During the early part of the 2005 season, Hot Shot was averaging five wahoo per trip. Vance's wahoo encounters generally occur with yellowfin tuna trips, as wahoos tend to frequent the same areas as yellowfins.
During the early part of the season, Vance and crew seek warm spinouts from the Gulf Stream into shallower waters and near structure.
Wahoos and yellowfin tuna catch numbers tend to parallel each other during the early part of the season, so Vance always fishes multiple rigs to entice both species for a mixed bag at the end of the day.
Vance's tackle package for wahoos include stout rod-and-reel combinations, such as a heavy rod and a Shimano 50 LRS spooled with 50-pound Momoi Diamond fishing line. Terminal tackle consists of a No. 2 planer pulling a black-and-red Ilander 30 feet from the stern.
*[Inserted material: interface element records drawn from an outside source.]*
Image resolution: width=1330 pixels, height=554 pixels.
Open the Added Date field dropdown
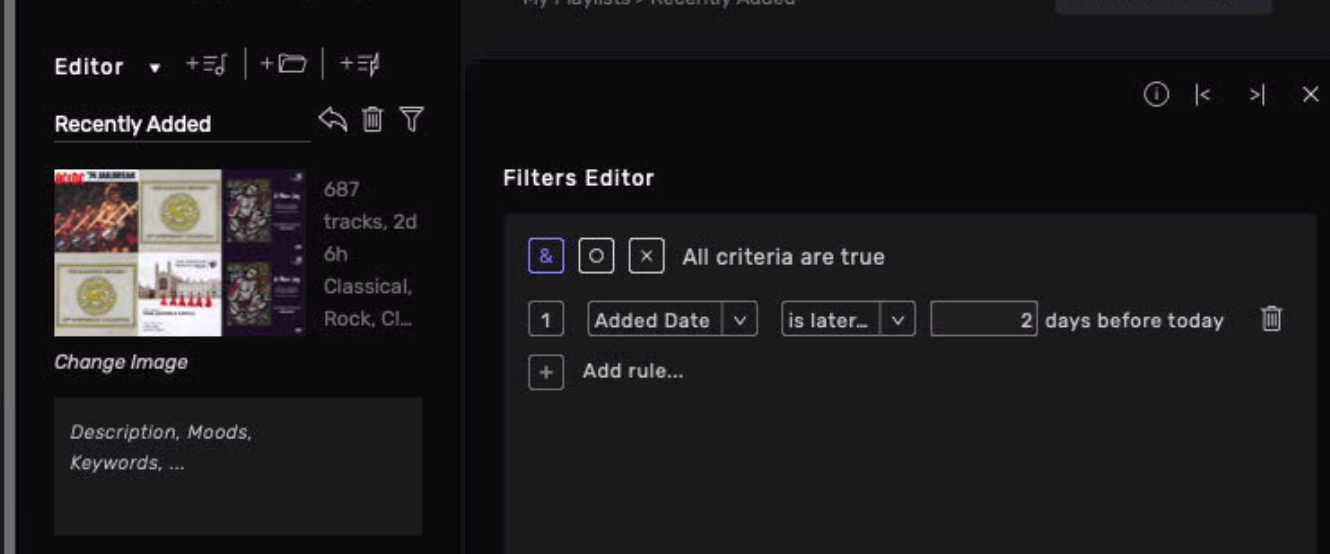[739, 320]
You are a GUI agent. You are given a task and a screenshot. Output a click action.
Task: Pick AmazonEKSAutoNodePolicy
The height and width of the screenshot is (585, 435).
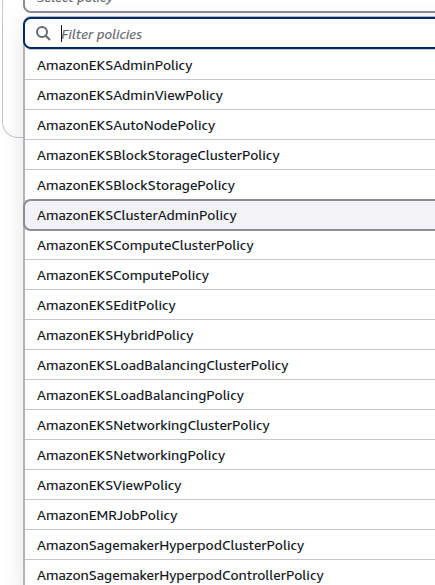[x=230, y=125]
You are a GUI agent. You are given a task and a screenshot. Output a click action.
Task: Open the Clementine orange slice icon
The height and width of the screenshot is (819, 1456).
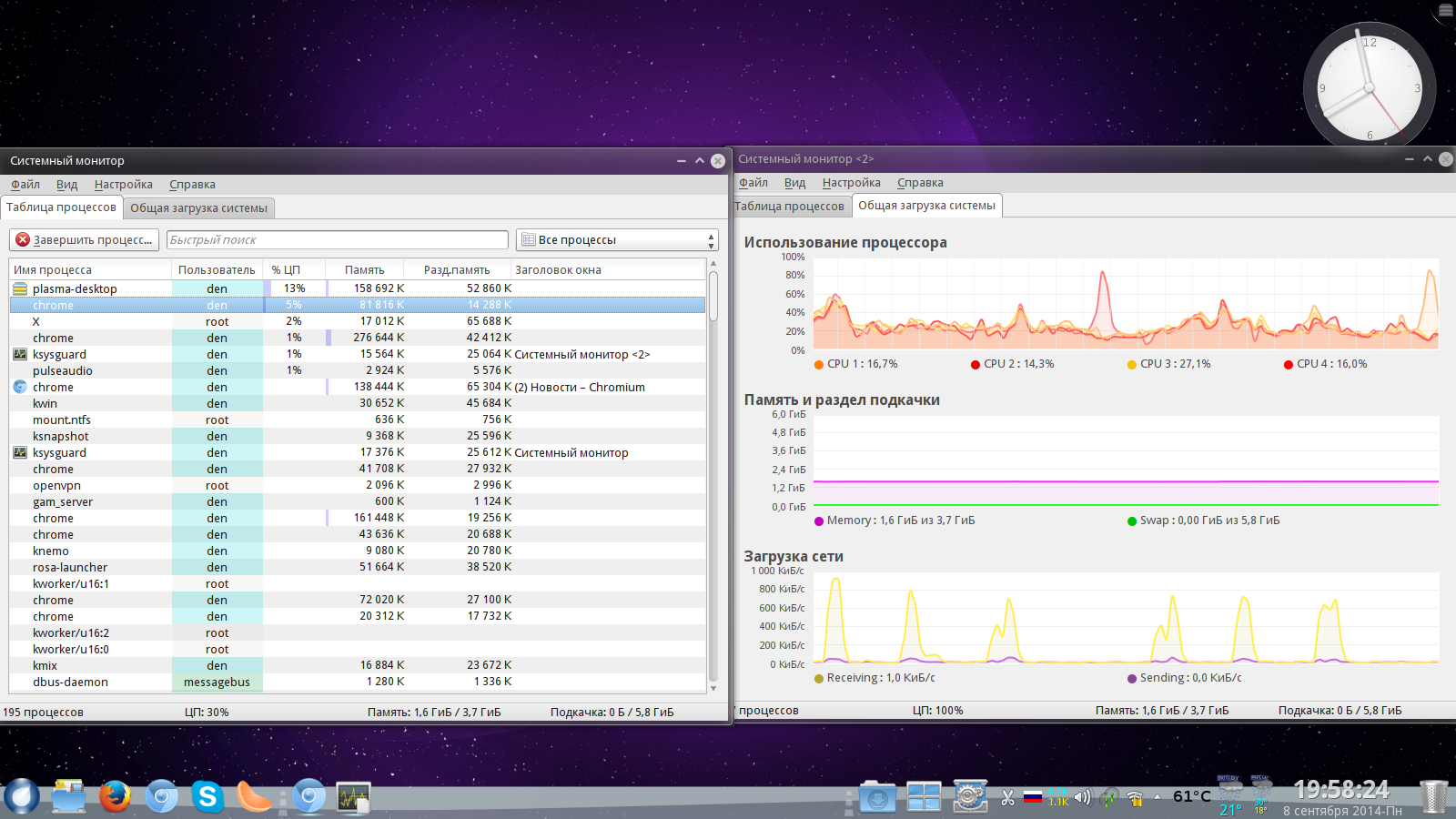(x=254, y=797)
Wahoos tend to prefer baits and lures slightly away from the boat, and deep baits tend to draw more strikes. In addition, Vance uses a shotgun line 500 feet or more behind the exhausts. The shotgun line is usually rigged with his lures of choice to entice yellowfins and big wahoo.
The "Squitch," made by Lehi Baits (www.lehibaits.com) is the bait of choice for Vance and his crew. Squitches, he said, are just as good and are a quarter of the cost of some of the more expensive lures.
Most captains use wire leaders with down-riggers because wahoo have a set of razor-sharp teeth that easily cut through monofilament leaders. Top-side leaders for yellowfins are usually fluorocarbon because these tunas are finicky and spook easily from wire leaders, whereas the 'hoos don't care about anything except getting the bait in their gullets.
Recreational anglers currently may keep two wahoo per day per trip, according to federal regulations.
Vance and Heiden dock their boats approximately 75 miles apart, but they fish the same rich waters of the Atlantic. Vance concentrates his fishing for wahoo near the Georgetown Hole, Southwest Banks, and other areas along the break, just as Heiden.
Finding the right combination of lures and techniques at the optimum location are essential to successfully land big wahoos. Wahoo fishing is similar to any other form of fishing.
But time on the water and extensive angling experience usually pay offs in the end.